* _TO DO_: Keep each line of the material that includes "agent", and leave out the rest.

* _DATASET ENTRIES_:
------------------------------

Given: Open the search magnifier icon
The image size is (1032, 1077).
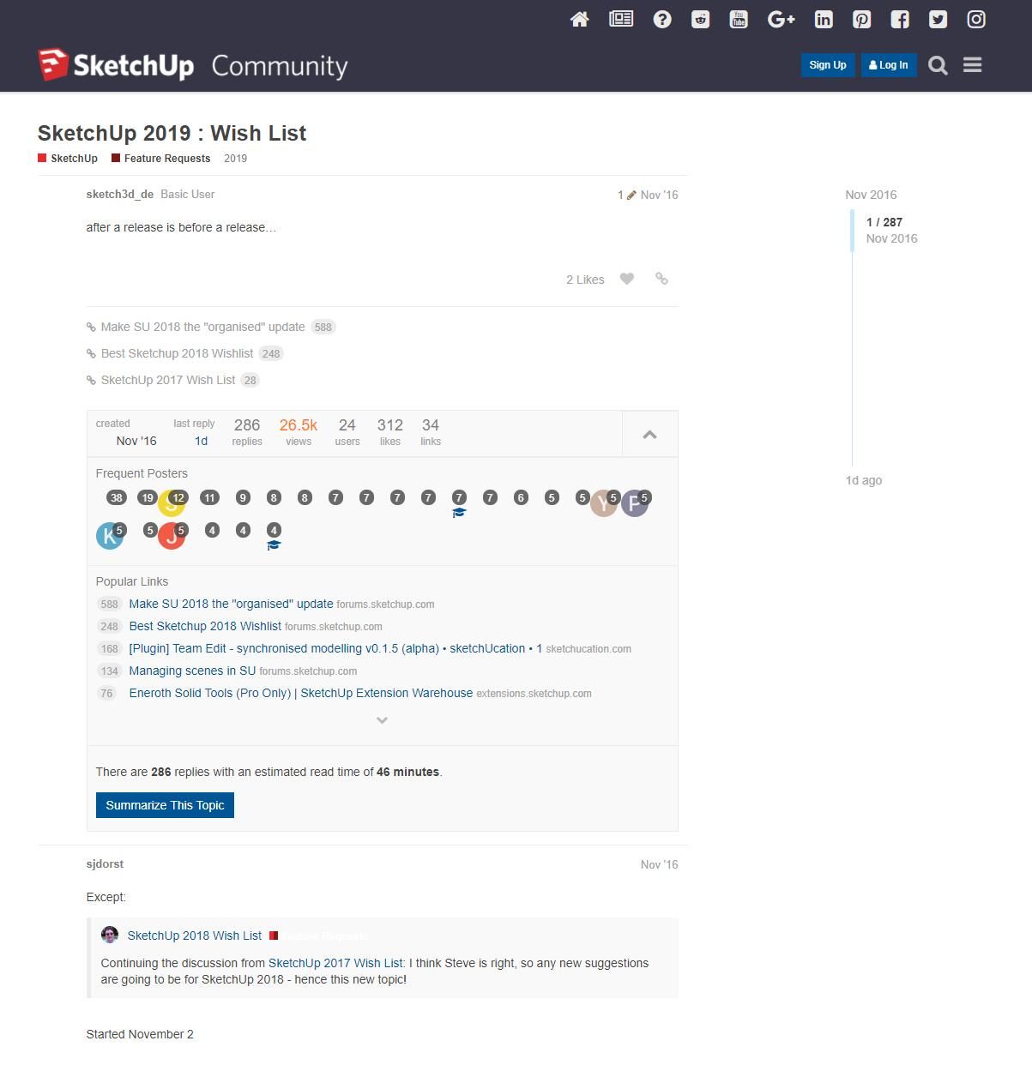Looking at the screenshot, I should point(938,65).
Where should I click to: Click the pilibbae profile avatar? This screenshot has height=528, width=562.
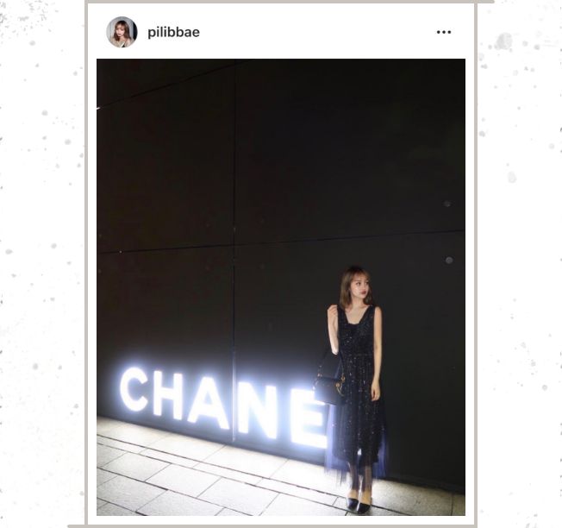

------------------------------

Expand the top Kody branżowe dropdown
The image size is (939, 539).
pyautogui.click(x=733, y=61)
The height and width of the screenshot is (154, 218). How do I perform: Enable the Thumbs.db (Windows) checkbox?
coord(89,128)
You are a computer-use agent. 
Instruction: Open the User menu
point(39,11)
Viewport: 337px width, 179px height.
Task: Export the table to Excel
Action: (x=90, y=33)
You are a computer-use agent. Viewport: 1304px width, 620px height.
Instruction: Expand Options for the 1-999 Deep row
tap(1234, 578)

------------------------------

* _ANSWER SPACE_:
You are a computer-use agent. 
You are a computer-use agent. Viewport: 1304px width, 620px height.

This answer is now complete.